In fact, many sought another liberation: from the liberators. To that end the Ukrainian Insurgent Army (UPA) continued to fight guerrilla warfare against the Russians throughout the ‘50s – for more than a decade after the end of the war.

Most of the fighters, including their leader Roman Shukhevych, were eventually killed by the NKVD, but not before taking thousands of Russians with them, including one of the top Soviet generals Nikolai Vatutin.

All that drama was unfolding in conditions that were considerably less favourable to the Ukrainians than they are at present. One can confidently predict that, now that they’ve tasted independent statehood, the Ukrainians will exact a heavier toll on the Russians than they did in the ‘50s.

Can the Russians afford to pay it? Obviously Putin has his doubts, for otherwise he would have pushed the button for the magic fortnight already.

As to Putin’s desire to reincorporate Finland into the Russian Empire, it lacks novelty appeal. Stalin already attempted it in the winter of 1939-1940.

Then too his generals were promising a decisive victory within a week, two at the most. After all, they had a 100 to one superiority in tanks, not to mention every other conceivable rubric.

Stalin magnanimously let them take a month, after which all of Finland would again belong to Russia. Instead the war took four months and cost the Russians half a million dead (against 20,000 Finns).

They succeeded in grabbing merely 11 per cent of Finland’s territory, but lost something much more significant. Instead of having as its neighbour a neutral, if generally disgruntled, Finland, Stalin got an implacable enemy.

Finland declared war on the Soviet Union on 25 June, 1941, three days after the German attack. It was largely thanks to the Finnish troops that the Germans managed to close the loop of siege around Leningrad, which ended up costing the city 1.5 million lives.

Talk to the Finns today, and you’ll get the impression they don’t exactly suffer from historical amnesia. They will fight the Russians as desperately (and expertly) today as they did in 1939.

In those days most of the world took Finland’s side. Russia was summarily expelled from the League of Nations, becoming a pariah state allied with Nazi Germany. Who will be her allies if Putin issues marching orders tomorrow?
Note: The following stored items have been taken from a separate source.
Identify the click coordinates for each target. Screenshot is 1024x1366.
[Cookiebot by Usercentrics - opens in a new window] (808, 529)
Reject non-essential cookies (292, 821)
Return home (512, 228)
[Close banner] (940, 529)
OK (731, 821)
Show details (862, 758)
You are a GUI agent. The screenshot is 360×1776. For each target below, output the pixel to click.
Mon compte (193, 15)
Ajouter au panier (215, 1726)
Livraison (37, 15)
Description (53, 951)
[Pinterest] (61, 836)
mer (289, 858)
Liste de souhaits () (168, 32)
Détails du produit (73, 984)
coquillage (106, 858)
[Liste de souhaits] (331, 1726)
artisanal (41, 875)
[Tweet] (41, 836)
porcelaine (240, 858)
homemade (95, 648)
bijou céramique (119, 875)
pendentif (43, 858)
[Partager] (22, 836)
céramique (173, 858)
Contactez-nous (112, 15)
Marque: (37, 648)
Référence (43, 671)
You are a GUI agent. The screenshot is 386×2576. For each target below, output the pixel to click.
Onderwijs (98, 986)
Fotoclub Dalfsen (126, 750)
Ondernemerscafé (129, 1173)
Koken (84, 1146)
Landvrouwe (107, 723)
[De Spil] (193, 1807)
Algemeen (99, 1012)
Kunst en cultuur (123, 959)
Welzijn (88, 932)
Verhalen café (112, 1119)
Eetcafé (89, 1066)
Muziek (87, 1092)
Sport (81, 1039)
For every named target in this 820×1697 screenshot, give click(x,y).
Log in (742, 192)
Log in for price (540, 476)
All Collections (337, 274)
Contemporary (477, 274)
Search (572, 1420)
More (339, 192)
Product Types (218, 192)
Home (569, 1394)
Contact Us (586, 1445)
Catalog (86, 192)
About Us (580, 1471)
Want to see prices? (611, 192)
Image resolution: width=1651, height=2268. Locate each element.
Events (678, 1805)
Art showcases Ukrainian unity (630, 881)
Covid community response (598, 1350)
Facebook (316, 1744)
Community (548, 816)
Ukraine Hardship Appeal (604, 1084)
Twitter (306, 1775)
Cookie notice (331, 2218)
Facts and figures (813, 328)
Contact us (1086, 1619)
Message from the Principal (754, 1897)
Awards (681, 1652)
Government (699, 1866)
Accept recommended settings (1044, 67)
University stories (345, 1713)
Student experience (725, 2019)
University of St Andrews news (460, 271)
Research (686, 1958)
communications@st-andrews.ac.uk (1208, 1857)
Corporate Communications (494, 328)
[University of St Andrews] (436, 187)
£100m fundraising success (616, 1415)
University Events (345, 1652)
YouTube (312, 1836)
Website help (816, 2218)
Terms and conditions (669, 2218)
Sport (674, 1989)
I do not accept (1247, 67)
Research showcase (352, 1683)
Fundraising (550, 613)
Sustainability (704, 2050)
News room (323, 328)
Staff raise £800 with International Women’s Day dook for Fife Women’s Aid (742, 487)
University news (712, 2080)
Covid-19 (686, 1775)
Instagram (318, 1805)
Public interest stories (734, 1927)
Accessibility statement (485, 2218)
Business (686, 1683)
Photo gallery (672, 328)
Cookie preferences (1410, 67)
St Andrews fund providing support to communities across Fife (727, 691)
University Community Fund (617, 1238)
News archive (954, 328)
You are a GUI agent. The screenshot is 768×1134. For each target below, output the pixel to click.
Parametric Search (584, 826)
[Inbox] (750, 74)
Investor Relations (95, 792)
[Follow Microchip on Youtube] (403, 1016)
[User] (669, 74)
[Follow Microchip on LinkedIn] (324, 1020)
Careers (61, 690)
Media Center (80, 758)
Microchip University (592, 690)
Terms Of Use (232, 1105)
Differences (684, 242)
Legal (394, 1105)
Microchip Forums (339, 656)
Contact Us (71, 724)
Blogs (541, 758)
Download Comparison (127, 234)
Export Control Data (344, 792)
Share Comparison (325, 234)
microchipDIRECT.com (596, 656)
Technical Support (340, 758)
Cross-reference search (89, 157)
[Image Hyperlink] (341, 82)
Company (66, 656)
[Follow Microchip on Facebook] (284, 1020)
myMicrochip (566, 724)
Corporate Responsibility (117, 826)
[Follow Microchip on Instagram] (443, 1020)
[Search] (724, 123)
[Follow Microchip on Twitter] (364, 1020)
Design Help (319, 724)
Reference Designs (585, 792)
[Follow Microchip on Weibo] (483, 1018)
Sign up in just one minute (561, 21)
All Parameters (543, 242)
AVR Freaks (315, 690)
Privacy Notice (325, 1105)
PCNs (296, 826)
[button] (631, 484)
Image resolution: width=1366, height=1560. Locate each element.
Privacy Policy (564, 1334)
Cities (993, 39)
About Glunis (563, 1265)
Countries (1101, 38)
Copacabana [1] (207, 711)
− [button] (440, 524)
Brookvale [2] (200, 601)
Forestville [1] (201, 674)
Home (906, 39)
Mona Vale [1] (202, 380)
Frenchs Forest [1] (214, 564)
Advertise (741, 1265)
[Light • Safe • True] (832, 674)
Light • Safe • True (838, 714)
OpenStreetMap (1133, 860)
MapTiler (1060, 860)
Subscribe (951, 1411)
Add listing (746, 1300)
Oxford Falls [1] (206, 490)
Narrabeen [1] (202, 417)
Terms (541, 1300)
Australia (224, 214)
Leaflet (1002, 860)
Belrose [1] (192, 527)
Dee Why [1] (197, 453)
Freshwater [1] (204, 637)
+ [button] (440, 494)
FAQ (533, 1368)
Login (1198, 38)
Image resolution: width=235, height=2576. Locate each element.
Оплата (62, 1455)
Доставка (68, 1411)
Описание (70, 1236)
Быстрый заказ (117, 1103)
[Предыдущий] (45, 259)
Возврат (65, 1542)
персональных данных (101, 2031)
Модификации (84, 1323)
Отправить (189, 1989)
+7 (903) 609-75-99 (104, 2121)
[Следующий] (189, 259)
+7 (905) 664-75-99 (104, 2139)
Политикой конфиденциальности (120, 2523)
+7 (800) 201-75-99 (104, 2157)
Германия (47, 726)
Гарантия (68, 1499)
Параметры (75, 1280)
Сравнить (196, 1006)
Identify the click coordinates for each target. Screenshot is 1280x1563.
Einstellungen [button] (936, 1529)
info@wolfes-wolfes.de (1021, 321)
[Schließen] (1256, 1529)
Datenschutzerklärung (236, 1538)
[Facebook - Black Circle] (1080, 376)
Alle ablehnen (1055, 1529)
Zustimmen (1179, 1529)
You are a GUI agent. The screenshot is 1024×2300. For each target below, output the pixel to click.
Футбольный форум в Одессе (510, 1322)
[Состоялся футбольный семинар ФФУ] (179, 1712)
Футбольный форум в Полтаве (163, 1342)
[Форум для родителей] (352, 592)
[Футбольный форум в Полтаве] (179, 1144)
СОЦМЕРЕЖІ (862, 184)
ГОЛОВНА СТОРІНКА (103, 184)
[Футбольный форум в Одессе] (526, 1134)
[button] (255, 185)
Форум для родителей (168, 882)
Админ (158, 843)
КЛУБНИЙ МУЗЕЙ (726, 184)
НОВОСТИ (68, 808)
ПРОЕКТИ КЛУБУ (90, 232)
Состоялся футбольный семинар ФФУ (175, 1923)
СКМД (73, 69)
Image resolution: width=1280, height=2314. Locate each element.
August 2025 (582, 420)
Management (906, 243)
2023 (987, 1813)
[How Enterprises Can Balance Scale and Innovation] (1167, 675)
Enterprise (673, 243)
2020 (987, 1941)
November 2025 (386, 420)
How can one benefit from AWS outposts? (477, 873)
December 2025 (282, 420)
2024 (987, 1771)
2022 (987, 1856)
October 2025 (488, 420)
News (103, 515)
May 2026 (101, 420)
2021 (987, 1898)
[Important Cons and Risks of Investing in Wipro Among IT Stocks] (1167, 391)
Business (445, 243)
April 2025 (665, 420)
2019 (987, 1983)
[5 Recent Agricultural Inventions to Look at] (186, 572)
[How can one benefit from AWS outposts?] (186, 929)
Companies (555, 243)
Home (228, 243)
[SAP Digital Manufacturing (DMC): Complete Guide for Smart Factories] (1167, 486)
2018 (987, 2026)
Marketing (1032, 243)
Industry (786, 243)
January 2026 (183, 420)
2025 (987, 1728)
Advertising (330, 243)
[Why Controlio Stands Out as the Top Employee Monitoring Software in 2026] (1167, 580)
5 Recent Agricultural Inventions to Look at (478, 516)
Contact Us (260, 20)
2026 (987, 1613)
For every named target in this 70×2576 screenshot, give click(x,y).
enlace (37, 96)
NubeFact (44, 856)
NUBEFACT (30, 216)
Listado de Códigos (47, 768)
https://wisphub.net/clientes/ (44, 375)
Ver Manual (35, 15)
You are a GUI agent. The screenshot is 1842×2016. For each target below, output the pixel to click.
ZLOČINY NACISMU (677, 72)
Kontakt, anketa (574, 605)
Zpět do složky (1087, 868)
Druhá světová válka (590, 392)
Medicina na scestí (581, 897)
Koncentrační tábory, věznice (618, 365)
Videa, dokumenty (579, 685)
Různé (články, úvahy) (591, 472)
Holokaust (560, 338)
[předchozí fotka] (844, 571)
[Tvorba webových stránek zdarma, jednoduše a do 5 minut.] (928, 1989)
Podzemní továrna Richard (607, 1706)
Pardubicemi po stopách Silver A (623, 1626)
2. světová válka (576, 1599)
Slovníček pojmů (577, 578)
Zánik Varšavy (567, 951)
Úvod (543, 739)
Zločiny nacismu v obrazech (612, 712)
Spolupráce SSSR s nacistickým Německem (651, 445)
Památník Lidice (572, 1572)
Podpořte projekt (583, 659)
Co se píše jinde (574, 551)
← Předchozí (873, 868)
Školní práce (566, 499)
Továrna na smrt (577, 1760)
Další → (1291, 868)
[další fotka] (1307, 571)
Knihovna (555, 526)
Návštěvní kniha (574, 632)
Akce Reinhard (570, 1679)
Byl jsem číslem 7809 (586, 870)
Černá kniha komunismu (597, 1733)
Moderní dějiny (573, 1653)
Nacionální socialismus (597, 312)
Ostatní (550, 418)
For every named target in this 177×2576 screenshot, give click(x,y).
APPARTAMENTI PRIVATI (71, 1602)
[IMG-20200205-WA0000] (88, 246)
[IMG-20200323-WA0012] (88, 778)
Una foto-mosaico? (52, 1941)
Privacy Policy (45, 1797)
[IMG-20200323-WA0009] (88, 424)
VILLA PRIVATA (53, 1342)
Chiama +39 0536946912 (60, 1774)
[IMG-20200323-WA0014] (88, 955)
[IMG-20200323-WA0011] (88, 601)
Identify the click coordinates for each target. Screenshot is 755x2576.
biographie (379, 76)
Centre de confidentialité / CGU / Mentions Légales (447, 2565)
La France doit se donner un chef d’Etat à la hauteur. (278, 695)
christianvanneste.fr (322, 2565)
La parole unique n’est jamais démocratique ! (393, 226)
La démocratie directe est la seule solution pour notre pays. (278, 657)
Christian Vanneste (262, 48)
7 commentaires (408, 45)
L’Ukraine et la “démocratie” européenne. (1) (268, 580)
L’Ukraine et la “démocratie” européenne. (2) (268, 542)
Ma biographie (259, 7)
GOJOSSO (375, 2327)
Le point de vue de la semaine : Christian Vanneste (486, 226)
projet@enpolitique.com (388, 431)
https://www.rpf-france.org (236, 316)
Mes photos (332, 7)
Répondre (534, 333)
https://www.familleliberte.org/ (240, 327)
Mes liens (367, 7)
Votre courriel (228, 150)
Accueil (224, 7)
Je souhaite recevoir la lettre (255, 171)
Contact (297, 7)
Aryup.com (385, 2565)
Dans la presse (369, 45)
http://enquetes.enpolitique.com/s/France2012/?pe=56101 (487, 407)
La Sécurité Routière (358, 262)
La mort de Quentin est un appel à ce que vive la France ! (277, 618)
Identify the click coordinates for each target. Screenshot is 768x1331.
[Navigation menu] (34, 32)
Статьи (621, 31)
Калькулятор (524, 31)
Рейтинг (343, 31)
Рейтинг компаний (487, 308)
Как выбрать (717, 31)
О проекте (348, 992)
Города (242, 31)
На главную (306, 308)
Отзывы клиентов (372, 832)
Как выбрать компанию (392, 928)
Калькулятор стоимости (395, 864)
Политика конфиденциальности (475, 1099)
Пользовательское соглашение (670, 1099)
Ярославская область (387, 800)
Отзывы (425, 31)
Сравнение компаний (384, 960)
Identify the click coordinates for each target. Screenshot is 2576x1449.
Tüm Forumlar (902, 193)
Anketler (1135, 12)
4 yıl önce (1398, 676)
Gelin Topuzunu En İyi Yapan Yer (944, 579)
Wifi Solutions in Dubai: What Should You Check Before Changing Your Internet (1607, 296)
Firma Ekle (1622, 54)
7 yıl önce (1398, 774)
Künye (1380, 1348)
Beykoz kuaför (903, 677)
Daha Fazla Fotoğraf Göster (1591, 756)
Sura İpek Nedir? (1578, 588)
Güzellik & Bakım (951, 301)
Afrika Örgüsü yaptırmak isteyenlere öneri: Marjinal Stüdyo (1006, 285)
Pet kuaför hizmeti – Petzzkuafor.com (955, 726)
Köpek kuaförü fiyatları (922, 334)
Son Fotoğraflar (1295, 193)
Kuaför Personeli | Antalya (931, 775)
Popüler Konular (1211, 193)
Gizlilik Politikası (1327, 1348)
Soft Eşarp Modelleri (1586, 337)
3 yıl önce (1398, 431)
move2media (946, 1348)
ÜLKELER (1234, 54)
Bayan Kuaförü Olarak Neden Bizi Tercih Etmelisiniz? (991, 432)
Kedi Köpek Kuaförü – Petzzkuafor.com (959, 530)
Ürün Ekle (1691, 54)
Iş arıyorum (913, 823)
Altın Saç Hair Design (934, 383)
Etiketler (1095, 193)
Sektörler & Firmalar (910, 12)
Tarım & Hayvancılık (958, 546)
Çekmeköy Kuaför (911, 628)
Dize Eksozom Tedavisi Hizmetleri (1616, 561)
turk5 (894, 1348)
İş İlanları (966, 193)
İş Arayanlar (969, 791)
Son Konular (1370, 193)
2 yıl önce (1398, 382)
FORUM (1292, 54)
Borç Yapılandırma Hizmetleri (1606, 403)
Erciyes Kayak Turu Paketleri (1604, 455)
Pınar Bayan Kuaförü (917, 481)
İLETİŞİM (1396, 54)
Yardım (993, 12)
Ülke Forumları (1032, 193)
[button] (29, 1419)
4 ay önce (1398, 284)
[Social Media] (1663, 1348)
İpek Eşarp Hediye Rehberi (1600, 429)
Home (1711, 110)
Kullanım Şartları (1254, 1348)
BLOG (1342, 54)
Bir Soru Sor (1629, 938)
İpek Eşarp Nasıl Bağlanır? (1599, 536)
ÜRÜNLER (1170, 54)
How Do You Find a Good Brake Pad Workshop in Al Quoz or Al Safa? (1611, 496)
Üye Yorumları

It probably doesn’t matter very much whether or not a target of Putin’s potential offensive belongs to NATO. Neither the Ukraine nor Finland belonged to any such alliance way back then, which didn’t prevent them from bloodying Russia severely.

Hence, even if NATO proves to be as craven and impotent as I suspect it will, Putin won’t enjoy a free ride.

It took the Russians 10 years to shed 15,000 soldiers’ lives and get out of Afghanistan, tail between their legs. The demise of the Soviet Union may have been hastened by that adventure – and, between you and me, the West didn’t even care about Afghanistan all that much.

The same won’t be the case with Finland or for that matter Poland, which was also part of the Russian Empire. Russia will find herself in total isolation, never a good place to be even in the absence of a military conflict.

All things considered, Putin would be well-advised to put his imperial ambitions on hold. Vladimir the First won’t last.